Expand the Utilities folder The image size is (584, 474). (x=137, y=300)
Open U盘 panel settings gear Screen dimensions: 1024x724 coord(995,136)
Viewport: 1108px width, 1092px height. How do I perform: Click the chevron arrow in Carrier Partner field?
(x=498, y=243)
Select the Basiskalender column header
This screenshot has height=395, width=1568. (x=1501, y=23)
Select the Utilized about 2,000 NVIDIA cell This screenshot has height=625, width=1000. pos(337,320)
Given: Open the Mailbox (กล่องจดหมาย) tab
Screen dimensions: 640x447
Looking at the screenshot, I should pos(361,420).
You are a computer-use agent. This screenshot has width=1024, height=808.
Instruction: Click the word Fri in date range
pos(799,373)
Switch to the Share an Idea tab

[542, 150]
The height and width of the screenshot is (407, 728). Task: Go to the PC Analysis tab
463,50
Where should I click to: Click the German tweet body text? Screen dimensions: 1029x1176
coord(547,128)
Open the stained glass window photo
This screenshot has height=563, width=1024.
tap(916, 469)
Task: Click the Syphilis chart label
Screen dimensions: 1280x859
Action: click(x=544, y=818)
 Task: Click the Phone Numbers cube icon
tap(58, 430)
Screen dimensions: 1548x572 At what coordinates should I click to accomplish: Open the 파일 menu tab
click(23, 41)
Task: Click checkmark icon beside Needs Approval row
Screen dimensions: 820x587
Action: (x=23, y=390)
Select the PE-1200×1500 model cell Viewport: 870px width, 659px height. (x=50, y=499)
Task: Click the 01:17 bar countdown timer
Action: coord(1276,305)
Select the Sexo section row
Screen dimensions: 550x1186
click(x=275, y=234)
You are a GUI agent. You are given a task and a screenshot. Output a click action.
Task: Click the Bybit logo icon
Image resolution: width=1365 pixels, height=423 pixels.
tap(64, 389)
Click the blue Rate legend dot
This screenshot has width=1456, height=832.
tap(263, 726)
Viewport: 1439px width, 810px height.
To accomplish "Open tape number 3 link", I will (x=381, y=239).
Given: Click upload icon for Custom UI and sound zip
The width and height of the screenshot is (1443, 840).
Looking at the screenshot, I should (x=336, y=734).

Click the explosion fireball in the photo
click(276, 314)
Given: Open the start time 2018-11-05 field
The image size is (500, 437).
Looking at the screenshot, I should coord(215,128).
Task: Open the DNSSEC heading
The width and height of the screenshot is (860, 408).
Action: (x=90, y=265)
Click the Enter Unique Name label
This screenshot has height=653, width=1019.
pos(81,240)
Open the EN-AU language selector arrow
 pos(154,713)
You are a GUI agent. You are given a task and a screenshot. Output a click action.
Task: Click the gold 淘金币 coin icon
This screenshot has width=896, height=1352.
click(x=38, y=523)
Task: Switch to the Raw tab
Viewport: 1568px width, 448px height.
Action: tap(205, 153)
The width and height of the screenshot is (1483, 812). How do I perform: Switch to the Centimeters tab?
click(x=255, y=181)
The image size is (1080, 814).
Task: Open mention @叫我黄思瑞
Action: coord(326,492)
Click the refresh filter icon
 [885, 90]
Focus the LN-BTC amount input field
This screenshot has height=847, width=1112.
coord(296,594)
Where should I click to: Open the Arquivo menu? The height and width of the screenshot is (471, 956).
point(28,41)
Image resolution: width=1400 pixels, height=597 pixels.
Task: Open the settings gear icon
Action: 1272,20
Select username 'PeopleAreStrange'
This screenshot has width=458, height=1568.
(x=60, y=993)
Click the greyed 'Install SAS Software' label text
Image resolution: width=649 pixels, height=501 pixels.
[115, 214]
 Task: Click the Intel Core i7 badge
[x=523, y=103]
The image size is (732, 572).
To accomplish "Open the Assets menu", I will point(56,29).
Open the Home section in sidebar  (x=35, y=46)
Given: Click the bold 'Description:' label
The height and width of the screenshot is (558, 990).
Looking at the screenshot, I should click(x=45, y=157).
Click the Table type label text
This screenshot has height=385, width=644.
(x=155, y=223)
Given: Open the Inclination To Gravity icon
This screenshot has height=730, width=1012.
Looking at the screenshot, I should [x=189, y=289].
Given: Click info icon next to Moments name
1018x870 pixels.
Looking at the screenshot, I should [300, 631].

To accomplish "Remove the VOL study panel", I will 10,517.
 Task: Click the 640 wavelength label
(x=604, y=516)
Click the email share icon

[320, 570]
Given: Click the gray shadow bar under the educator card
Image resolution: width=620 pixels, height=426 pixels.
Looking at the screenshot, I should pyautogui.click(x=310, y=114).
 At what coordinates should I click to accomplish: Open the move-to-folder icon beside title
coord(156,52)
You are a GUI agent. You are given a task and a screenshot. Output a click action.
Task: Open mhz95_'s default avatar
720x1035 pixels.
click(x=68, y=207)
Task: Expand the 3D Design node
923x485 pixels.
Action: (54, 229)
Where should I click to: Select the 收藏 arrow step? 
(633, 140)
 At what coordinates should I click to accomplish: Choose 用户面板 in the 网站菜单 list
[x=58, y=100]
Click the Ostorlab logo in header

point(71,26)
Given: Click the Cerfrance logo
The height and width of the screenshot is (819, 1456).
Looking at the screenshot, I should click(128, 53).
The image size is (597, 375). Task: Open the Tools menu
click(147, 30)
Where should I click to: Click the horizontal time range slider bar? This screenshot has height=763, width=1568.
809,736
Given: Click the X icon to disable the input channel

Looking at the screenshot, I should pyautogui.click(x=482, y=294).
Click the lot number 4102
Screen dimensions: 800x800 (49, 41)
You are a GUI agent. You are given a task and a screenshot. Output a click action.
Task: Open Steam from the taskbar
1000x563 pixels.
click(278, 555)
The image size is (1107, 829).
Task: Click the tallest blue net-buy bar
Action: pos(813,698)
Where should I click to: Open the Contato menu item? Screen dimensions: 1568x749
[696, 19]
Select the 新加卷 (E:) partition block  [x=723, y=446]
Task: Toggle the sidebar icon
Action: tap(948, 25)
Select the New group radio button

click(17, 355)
__________
The answer must be the full listing, repeated exactly.

Expand the Utilities folder The image size is (584, 474). (x=137, y=300)
Open U盘 panel settings gear Screen dimensions: 1024x724 coord(995,136)
Viewport: 1108px width, 1092px height. How do I perform: Click the chevron arrow in Carrier Partner field?
(x=498, y=243)
Select the Basiskalender column header
This screenshot has height=395, width=1568. (x=1501, y=23)
Select the Utilized about 2,000 NVIDIA cell This screenshot has height=625, width=1000. pos(337,320)
Given: Open the Mailbox (กล่องจดหมาย) tab
Screen dimensions: 640x447
Looking at the screenshot, I should pos(361,420).
You are a computer-use agent. This screenshot has width=1024, height=808.
Instruction: Click the word Fri in date range
pos(799,373)
Switch to the Share an Idea tab

[542, 150]
The height and width of the screenshot is (407, 728). Task: Go to the PC Analysis tab
463,50
Where should I click to: Click the German tweet body text? Screen dimensions: 1029x1176
coord(547,128)
Open the stained glass window photo
This screenshot has height=563, width=1024.
tap(916, 469)
Task: Click the Syphilis chart label
Screen dimensions: 1280x859
Action: click(x=544, y=818)
 Task: Click the Phone Numbers cube icon
tap(58, 430)
Screen dimensions: 1548x572 At what coordinates should I click to accomplish: Open the 파일 menu tab
click(23, 41)
Task: Click checkmark icon beside Needs Approval row
Screen dimensions: 820x587
Action: (x=23, y=390)
Select the PE-1200×1500 model cell Viewport: 870px width, 659px height. (x=50, y=499)
Task: Click the 01:17 bar countdown timer
Action: coord(1276,305)
Select the Sexo section row
Screen dimensions: 550x1186
click(x=275, y=234)
You are a GUI agent. You are given a task and a screenshot. Output a click action.
Task: Click the Bybit logo icon
Image resolution: width=1365 pixels, height=423 pixels.
tap(64, 389)
Click the blue Rate legend dot
This screenshot has width=1456, height=832.
tap(263, 726)
Viewport: 1439px width, 810px height.
To accomplish "Open tape number 3 link", I will (x=381, y=239).
Given: Click upload icon for Custom UI and sound zip
The width and height of the screenshot is (1443, 840).
Looking at the screenshot, I should (x=336, y=734).

Click the explosion fireball in the photo
click(276, 314)
Given: Open the start time 2018-11-05 field
The image size is (500, 437).
Looking at the screenshot, I should coord(215,128).
Task: Open the DNSSEC heading
The width and height of the screenshot is (860, 408).
Action: (x=90, y=265)
Click the Enter Unique Name label
This screenshot has height=653, width=1019.
pos(81,240)
Open the EN-AU language selector arrow
 pos(154,713)
You are a GUI agent. You are given a task and a screenshot. Output a click action.
Task: Click the gold 淘金币 coin icon
This screenshot has width=896, height=1352.
click(x=38, y=523)
Task: Switch to the Raw tab
Viewport: 1568px width, 448px height.
Action: tap(205, 153)
The width and height of the screenshot is (1483, 812). How do I perform: Switch to the Centimeters tab?
click(x=255, y=181)
The image size is (1080, 814).
Task: Open mention @叫我黄思瑞
Action: coord(326,492)
Click the refresh filter icon
 [885, 90]
Focus the LN-BTC amount input field
This screenshot has height=847, width=1112.
coord(296,594)
Where should I click to: Open the Arquivo menu? The height and width of the screenshot is (471, 956).
point(28,41)
Image resolution: width=1400 pixels, height=597 pixels.
Task: Open the settings gear icon
Action: 1272,20
Select username 'PeopleAreStrange'
This screenshot has width=458, height=1568.
(x=60, y=993)
Click the greyed 'Install SAS Software' label text
Image resolution: width=649 pixels, height=501 pixels.
[115, 214]
 Task: Click the Intel Core i7 badge
[x=523, y=103]
The image size is (732, 572).
To accomplish "Open the Assets menu", I will point(56,29).
Open the Home section in sidebar  (x=35, y=46)
Given: Click the bold 'Description:' label
The height and width of the screenshot is (558, 990).
Looking at the screenshot, I should click(x=45, y=157).
Click the Table type label text
This screenshot has height=385, width=644.
(x=155, y=223)
Given: Open the Inclination To Gravity icon
This screenshot has height=730, width=1012.
Looking at the screenshot, I should [x=189, y=289].
Given: Click info icon next to Moments name
1018x870 pixels.
Looking at the screenshot, I should [300, 631].

To accomplish "Remove the VOL study panel", I will 10,517.
 Task: Click the 640 wavelength label
(x=604, y=516)
Click the email share icon

[320, 570]
Given: Click the gray shadow bar under the educator card
Image resolution: width=620 pixels, height=426 pixels.
Looking at the screenshot, I should pyautogui.click(x=310, y=114).
 At what coordinates should I click to accomplish: Open the move-to-folder icon beside title
coord(156,52)
You are a GUI agent. You are given a task and a screenshot. Output a click action.
Task: Open mhz95_'s default avatar
720x1035 pixels.
click(x=68, y=207)
Task: Expand the 3D Design node
923x485 pixels.
Action: (54, 229)
Where should I click to: Select the 收藏 arrow step? 
(633, 140)
 At what coordinates should I click to accomplish: Choose 用户面板 in the 网站菜单 list
[x=58, y=100]
Click the Ostorlab logo in header

point(71,26)
Given: Click the Cerfrance logo
The height and width of the screenshot is (819, 1456).
Looking at the screenshot, I should click(128, 53).
The image size is (597, 375). Task: Open the Tools menu
click(147, 30)
Where should I click to: Click the horizontal time range slider bar? This screenshot has height=763, width=1568.
809,736
Given: Click the X icon to disable the input channel

Looking at the screenshot, I should pyautogui.click(x=482, y=294).
Click the lot number 4102
Screen dimensions: 800x800 (49, 41)
You are a GUI agent. You are given a task and a screenshot. Output a click action.
Task: Open Steam from the taskbar
1000x563 pixels.
click(278, 555)
The image size is (1107, 829).
Task: Click the tallest blue net-buy bar
Action: pos(813,698)
Where should I click to: Open the Contato menu item? Screen dimensions: 1568x749
[696, 19]
Select the 新加卷 (E:) partition block  [x=723, y=446]
Task: Toggle the sidebar icon
Action: tap(948, 25)
Select the New group radio button

click(17, 355)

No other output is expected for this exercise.